» Short exercise
Turn the part of the material that opens with the line containing "coordinates (844, 23)." and closes with the line containing "What are the" into a numbered list, leaving out any blank lines.
====== Data provided
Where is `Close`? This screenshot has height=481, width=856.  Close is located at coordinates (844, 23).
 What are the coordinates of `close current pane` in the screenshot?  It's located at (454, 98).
============
====== Data provided
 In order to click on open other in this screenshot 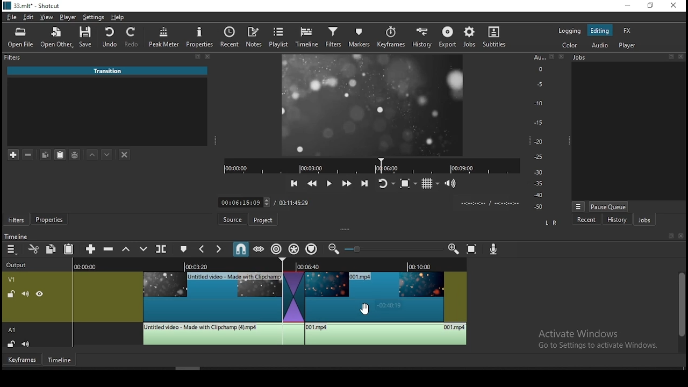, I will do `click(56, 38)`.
============
====== Data provided
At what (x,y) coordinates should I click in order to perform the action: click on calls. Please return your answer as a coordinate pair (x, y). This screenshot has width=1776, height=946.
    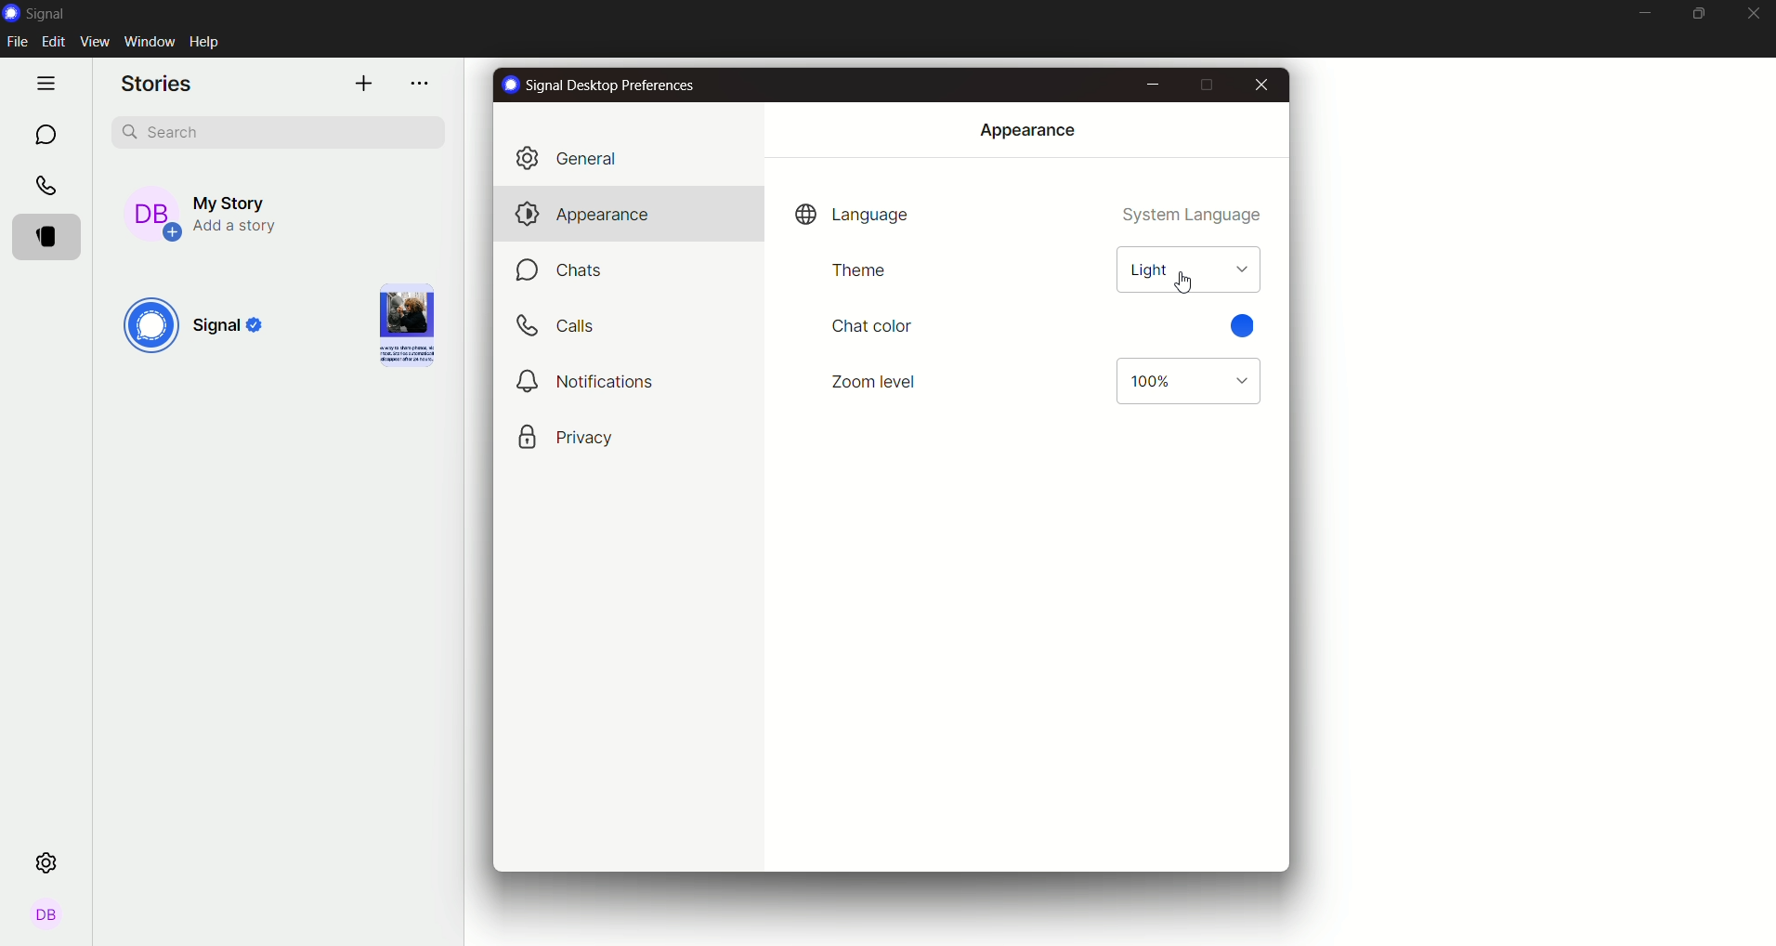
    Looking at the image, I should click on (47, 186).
============
» Correct output
1. Where is `Close`? This screenshot has height=481, width=856.  Close is located at coordinates (844, 23).
2.  What are the coordinates of `close current pane` in the screenshot?  It's located at (454, 98).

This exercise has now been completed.